CVR mapping using T₂*-weighted BOLD MRI with breath-hold technique can be easily applied in clinical settings and can help evaluate disease status and neurovascular uncoupling in patients with brain tumors [1]. Data-driven analysis typically requires segmentation of gray matter and suggests removing lesions for generating the signal model [2,3]. This study aimed to derive relative cerebrovascular reactivity maps from breath-holding challenges and to investigate the impact of lesion inclusion of such approach in brain tumor patients.

Methods

Image acquisition
MR datasets from 18 brain tumor patients were analyzed retrospectively (age [mean/sd] = 47.6/13.6 years, 9 females). Images were collected at a 3 T clinical scanner (GE Healthcare, Waukesha, WI, USA) as part of the presurgical planning protocol. Functional imaging was acquired with a 2D gradient-echo echo-planar imaging (GE-EPI) readout (TR/TE/FA=3000 ms/25 ms/90°, in-plane matrix size = 64x64, 32 slices, resolution = 3.75 x 3.75 x 4 mm³, 70 repetitions).

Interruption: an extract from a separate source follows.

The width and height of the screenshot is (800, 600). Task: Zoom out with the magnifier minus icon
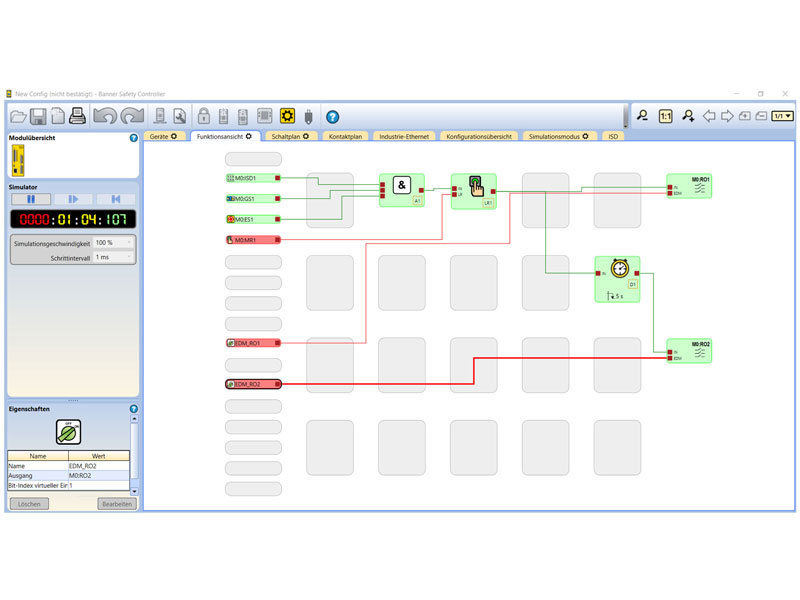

Cerebrovascular reactivity mapping was implemented via a breath-holding (BH) technique. After a 30-s natural breathing baseline, patients were instructed to perform three cycles of breath-holding tasks, each consisting of a 15-s breath-holding followed by a 45-s natural breathing. High-resolution structural images were acquired to provide anatomical landmarks and tissue/lesion segmentations, including pre- and post-contrast T₁-weighted (T₁w) inversion recovery-prepared spoiled gradient echo, T₂-weighted (T₂w) fluid-attenuated inversion recovery (FLAIR), and T₂w fast-spin echo sequence.

Image processing
The streamlined processing pipeline was conducted using FSL v6.0.7.4 (FMRIB, Oxford, UK) and seeVR toolbox v1.6 [3], including motion correction, skull stripping, registration, segmentation, despiking, spatial smoothing (FWHM = 4 mm), nuisance regression, and general linear modeling. The gray matter (GM) masks were calculated from the pre-contrast T₁w images. Tumor lesions were automatically segmented using the cancer imaging phenomics toolkit (CaPTk) [4] and then revised by a neuroradiologist. Anatomical references were aligned to the native EPI space. An EPI-based whole brain (WB) mask was calculated based on the signal and noise levels without prior knowledge of anatomical references. The BOLD time course was normalized to the baseline average. Relative CVR amplitude maps were calculated by correlating BOLD response to averaged reference curves extracted from user-defined masks. Four sets of reference signals were tested based on the following conditions: (1) lesion-excluded GM [GM L(-)], (2) lesion-excluded WB [WB L(-)], (3) GM, and (4) WB. The pairwise correlation was computed using MATLAB 2023a (The MathWorks, Inc., Natick, MA, USA) to test the agreement in the resultant relative CVR amplitudes of the tested conditions. Relative CVR amplitude maps were scaled to corresponding 98^th percentile values for visual comparison.[5]

Results

Figure 1 demonstrates the group mean normalized time courses extracted from the reference tissues. Overall, the reference curves were found to have similar appearances of temporal BOLD response when extracted from different reference tissues. Minor variations were found in signal time curves before spatial and temporal smoothing, whereas the differences were minimized with the processing steps. This implies that a properly handled processing pipeline could reduce the dependency on sources of errors, such as lesion inclusion and misalignment.
Figure 2 shows the four sets of CVR maps that reported low relative CVR in brain tumors. The relative CVR maps indicated negligible differences between the image contrast. The pairwise correlation (Table 1) showed significant correlations (P<.001) between the relative CVR amplitudes generated with the choice of reference signals. The inclusion of the lesion did not alternate the overall appearance of the relative CVR maps. Note that WB masks were derived without information from a separate image. This suggested the feasibility of measuring relative CVR with a data-driven approach when anatomical information is unavailable.

Discussion

This study provided insight into the robustness of relative CVR mapping derived from reference tissue signals when lesions are present. Our results suggested relative CVR mapping can be acquired without additional prior knowledge of anatomical references, respiratory recordings, or end-tidal CO₂. The current approach provided a relative measure to identify the overall appearance of CVR contrast. One potential drawback is that using WB reference signals may degrade the accuracy of detected lag time. While the current findings suggested limited differences from the choice of reference signals, the results may be compromised by partial volume blurring and temporal aliasing from the clinical acquisition.

Acknowledgements

No acknowledgement found.